• [Task brief]: Copy every one of the records below word for word, with no changes to wording, numbers, spacing, or order.

Dataset excerpt:
##########
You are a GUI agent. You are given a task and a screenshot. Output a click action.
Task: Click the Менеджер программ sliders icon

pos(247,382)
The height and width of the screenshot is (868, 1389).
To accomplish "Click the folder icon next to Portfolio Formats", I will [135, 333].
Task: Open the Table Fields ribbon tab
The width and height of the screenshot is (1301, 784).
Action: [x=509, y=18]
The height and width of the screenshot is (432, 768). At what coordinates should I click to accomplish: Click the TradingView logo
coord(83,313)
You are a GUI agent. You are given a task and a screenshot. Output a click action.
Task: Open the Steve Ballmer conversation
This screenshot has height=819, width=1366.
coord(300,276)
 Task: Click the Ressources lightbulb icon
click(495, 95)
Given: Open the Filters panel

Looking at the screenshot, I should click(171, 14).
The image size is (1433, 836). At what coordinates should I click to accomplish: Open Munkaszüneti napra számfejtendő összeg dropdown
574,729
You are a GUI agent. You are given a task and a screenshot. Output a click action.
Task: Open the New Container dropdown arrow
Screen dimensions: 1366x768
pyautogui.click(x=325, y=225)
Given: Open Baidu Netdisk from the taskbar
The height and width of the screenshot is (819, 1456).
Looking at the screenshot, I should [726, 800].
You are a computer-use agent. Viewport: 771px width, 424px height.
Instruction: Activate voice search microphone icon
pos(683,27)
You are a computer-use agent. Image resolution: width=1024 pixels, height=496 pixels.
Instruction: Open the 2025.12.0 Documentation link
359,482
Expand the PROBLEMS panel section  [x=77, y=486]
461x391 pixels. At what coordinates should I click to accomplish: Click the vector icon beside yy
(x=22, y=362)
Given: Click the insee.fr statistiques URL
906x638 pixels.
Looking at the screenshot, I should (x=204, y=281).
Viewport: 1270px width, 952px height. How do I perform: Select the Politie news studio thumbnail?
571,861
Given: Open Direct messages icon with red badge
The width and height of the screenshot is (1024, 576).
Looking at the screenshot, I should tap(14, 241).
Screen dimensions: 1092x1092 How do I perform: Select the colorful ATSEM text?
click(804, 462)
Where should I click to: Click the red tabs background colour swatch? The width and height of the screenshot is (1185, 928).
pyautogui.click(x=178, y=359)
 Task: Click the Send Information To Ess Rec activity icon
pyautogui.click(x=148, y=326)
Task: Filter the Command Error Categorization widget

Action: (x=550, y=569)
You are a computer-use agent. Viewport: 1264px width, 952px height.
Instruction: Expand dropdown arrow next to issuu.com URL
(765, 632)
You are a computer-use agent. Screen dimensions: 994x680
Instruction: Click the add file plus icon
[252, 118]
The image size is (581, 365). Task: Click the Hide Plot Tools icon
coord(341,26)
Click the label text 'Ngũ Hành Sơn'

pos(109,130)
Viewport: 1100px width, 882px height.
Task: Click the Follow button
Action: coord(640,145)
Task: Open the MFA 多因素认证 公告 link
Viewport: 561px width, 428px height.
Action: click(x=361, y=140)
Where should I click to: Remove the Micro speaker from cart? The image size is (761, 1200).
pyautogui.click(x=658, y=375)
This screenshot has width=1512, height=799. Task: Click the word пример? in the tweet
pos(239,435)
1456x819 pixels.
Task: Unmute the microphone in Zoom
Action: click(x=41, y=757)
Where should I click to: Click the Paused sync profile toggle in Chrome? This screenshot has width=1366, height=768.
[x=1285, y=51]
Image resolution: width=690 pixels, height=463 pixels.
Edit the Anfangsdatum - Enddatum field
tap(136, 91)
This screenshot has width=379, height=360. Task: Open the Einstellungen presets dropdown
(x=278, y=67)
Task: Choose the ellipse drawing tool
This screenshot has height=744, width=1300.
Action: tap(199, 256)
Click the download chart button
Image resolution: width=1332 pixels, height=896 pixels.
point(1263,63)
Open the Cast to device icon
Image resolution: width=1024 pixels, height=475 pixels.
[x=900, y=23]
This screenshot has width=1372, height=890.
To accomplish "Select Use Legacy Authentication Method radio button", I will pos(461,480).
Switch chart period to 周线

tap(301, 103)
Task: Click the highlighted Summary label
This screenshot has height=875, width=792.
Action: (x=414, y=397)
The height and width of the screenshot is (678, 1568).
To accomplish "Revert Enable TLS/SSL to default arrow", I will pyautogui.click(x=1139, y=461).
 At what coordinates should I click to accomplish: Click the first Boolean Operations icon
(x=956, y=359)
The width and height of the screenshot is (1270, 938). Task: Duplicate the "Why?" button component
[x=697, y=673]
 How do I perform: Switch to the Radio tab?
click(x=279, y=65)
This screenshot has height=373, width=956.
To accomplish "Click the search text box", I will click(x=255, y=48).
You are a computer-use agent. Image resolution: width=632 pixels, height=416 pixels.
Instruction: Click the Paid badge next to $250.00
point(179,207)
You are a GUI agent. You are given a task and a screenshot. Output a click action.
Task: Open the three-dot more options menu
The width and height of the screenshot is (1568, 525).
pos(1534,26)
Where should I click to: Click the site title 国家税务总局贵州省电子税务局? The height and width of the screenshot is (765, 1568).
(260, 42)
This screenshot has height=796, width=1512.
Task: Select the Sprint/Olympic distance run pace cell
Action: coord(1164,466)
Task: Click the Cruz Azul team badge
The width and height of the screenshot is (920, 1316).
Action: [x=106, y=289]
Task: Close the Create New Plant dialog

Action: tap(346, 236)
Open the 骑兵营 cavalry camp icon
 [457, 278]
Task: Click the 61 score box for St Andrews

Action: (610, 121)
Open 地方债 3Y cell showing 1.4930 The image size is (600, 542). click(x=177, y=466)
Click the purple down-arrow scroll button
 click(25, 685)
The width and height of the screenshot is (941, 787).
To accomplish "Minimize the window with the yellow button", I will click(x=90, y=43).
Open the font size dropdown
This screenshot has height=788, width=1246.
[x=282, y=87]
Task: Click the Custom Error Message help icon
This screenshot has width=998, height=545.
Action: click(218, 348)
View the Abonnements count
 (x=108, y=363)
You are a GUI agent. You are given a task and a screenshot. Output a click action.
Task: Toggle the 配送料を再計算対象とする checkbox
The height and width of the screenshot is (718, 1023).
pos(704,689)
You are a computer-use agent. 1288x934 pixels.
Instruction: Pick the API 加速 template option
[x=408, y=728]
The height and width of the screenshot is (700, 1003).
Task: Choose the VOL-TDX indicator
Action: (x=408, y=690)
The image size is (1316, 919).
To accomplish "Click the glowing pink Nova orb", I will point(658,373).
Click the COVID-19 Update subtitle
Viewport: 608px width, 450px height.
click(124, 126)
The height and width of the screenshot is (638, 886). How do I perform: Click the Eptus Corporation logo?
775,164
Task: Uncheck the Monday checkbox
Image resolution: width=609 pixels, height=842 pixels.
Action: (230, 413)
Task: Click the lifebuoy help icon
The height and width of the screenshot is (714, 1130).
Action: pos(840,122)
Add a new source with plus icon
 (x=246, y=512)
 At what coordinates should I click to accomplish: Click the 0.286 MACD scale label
##########
• [Result]:
You are a GUI agent. You are given a task and a screenshot. Output a click action.
Task: Click the Менеджер программ sliders icon

pos(247,382)
The height and width of the screenshot is (868, 1389).
To accomplish "Click the folder icon next to Portfolio Formats", I will [135, 333].
Task: Open the Table Fields ribbon tab
The width and height of the screenshot is (1301, 784).
Action: [x=509, y=18]
The height and width of the screenshot is (432, 768). At what coordinates should I click to accomplish: Click the TradingView logo
coord(83,313)
You are a GUI agent. You are given a task and a screenshot. Output a click action.
Task: Open the Steve Ballmer conversation
This screenshot has height=819, width=1366.
coord(300,276)
 Task: Click the Ressources lightbulb icon
click(495, 95)
Given: Open the Filters panel

Looking at the screenshot, I should click(171, 14).
The image size is (1433, 836). At what coordinates should I click to accomplish: Open Munkaszüneti napra számfejtendő összeg dropdown
574,729
You are a GUI agent. You are given a task and a screenshot. Output a click action.
Task: Open the New Container dropdown arrow
Screen dimensions: 1366x768
pyautogui.click(x=325, y=225)
Given: Open Baidu Netdisk from the taskbar
The height and width of the screenshot is (819, 1456).
Looking at the screenshot, I should [726, 800].
You are a computer-use agent. Viewport: 771px width, 424px height.
Instruction: Activate voice search microphone icon
pos(683,27)
You are a computer-use agent. Image resolution: width=1024 pixels, height=496 pixels.
Instruction: Open the 2025.12.0 Documentation link
359,482
Expand the PROBLEMS panel section  [x=77, y=486]
461x391 pixels. At what coordinates should I click to accomplish: Click the vector icon beside yy
(x=22, y=362)
Given: Click the insee.fr statistiques URL
906x638 pixels.
Looking at the screenshot, I should (x=204, y=281).
Viewport: 1270px width, 952px height. How do I perform: Select the Politie news studio thumbnail?
571,861
Given: Open Direct messages icon with red badge
The width and height of the screenshot is (1024, 576).
Looking at the screenshot, I should tap(14, 241).
Screen dimensions: 1092x1092 How do I perform: Select the colorful ATSEM text?
click(804, 462)
Where should I click to: Click the red tabs background colour swatch? The width and height of the screenshot is (1185, 928).
pyautogui.click(x=178, y=359)
 Task: Click the Send Information To Ess Rec activity icon
pyautogui.click(x=148, y=326)
Task: Filter the Command Error Categorization widget

Action: (x=550, y=569)
You are a computer-use agent. Viewport: 1264px width, 952px height.
Instruction: Expand dropdown arrow next to issuu.com URL
(765, 632)
You are a computer-use agent. Screen dimensions: 994x680
Instruction: Click the add file plus icon
[252, 118]
The image size is (581, 365). Task: Click the Hide Plot Tools icon
coord(341,26)
Click the label text 'Ngũ Hành Sơn'

pos(109,130)
Viewport: 1100px width, 882px height.
Task: Click the Follow button
Action: coord(640,145)
Task: Open the MFA 多因素认证 公告 link
Viewport: 561px width, 428px height.
Action: click(x=361, y=140)
Where should I click to: Remove the Micro speaker from cart? The image size is (761, 1200).
pyautogui.click(x=658, y=375)
This screenshot has width=1512, height=799. Task: Click the word пример? in the tweet
pos(239,435)
1456x819 pixels.
Task: Unmute the microphone in Zoom
Action: click(x=41, y=757)
Where should I click to: Click the Paused sync profile toggle in Chrome? This screenshot has width=1366, height=768.
[x=1285, y=51]
Image resolution: width=690 pixels, height=463 pixels.
Edit the Anfangsdatum - Enddatum field
tap(136, 91)
This screenshot has width=379, height=360. Task: Open the Einstellungen presets dropdown
(x=278, y=67)
Task: Choose the ellipse drawing tool
This screenshot has height=744, width=1300.
Action: tap(199, 256)
Click the download chart button
Image resolution: width=1332 pixels, height=896 pixels.
point(1263,63)
Open the Cast to device icon
Image resolution: width=1024 pixels, height=475 pixels.
[x=900, y=23]
This screenshot has width=1372, height=890.
To accomplish "Select Use Legacy Authentication Method radio button", I will pos(461,480).
Switch chart period to 周线

tap(301, 103)
Task: Click the highlighted Summary label
This screenshot has height=875, width=792.
Action: (x=414, y=397)
The height and width of the screenshot is (678, 1568).
To accomplish "Revert Enable TLS/SSL to default arrow", I will pyautogui.click(x=1139, y=461).
 At what coordinates should I click to accomplish: Click the first Boolean Operations icon
(x=956, y=359)
The width and height of the screenshot is (1270, 938). Task: Duplicate the "Why?" button component
[x=697, y=673]
 How do I perform: Switch to the Radio tab?
click(x=279, y=65)
This screenshot has height=373, width=956.
To accomplish "Click the search text box", I will click(x=255, y=48).
You are a computer-use agent. Image resolution: width=632 pixels, height=416 pixels.
Instruction: Click the Paid badge next to $250.00
point(179,207)
You are a GUI agent. You are given a task and a screenshot. Output a click action.
Task: Open the three-dot more options menu
The width and height of the screenshot is (1568, 525).
pos(1534,26)
Where should I click to: Click the site title 国家税务总局贵州省电子税务局? The height and width of the screenshot is (765, 1568).
(260, 42)
This screenshot has height=796, width=1512.
Task: Select the Sprint/Olympic distance run pace cell
Action: coord(1164,466)
Task: Click the Cruz Azul team badge
The width and height of the screenshot is (920, 1316).
Action: [x=106, y=289]
Task: Close the Create New Plant dialog

Action: tap(346, 236)
Open the 骑兵营 cavalry camp icon
 [457, 278]
Task: Click the 61 score box for St Andrews

Action: (610, 121)
Open 地方债 3Y cell showing 1.4930 The image size is (600, 542). click(x=177, y=466)
Click the purple down-arrow scroll button
 click(25, 685)
The width and height of the screenshot is (941, 787).
To accomplish "Minimize the window with the yellow button", I will click(x=90, y=43).
Open the font size dropdown
This screenshot has height=788, width=1246.
[x=282, y=87]
Task: Click the Custom Error Message help icon
This screenshot has width=998, height=545.
Action: click(218, 348)
View the Abonnements count
 (x=108, y=363)
You are a GUI agent. You are given a task and a screenshot. Output a click action.
Task: Toggle the 配送料を再計算対象とする checkbox
The height and width of the screenshot is (718, 1023).
pos(704,689)
You are a computer-use agent. 1288x934 pixels.
Instruction: Pick the API 加速 template option
[x=408, y=728]
The height and width of the screenshot is (700, 1003).
Task: Choose the VOL-TDX indicator
Action: (x=408, y=690)
The image size is (1316, 919).
To accomplish "Click the glowing pink Nova orb", I will point(658,373).
Click the COVID-19 Update subtitle
Viewport: 608px width, 450px height.
click(124, 126)
The height and width of the screenshot is (638, 886). How do I perform: Click the Eptus Corporation logo?
775,164
Task: Uncheck the Monday checkbox
Image resolution: width=609 pixels, height=842 pixels.
Action: (230, 413)
Task: Click the lifebuoy help icon
The height and width of the screenshot is (714, 1130).
Action: pos(840,122)
Add a new source with plus icon
 (x=246, y=512)
 At what coordinates should I click to accomplish: Click the 0.286 MACD scale label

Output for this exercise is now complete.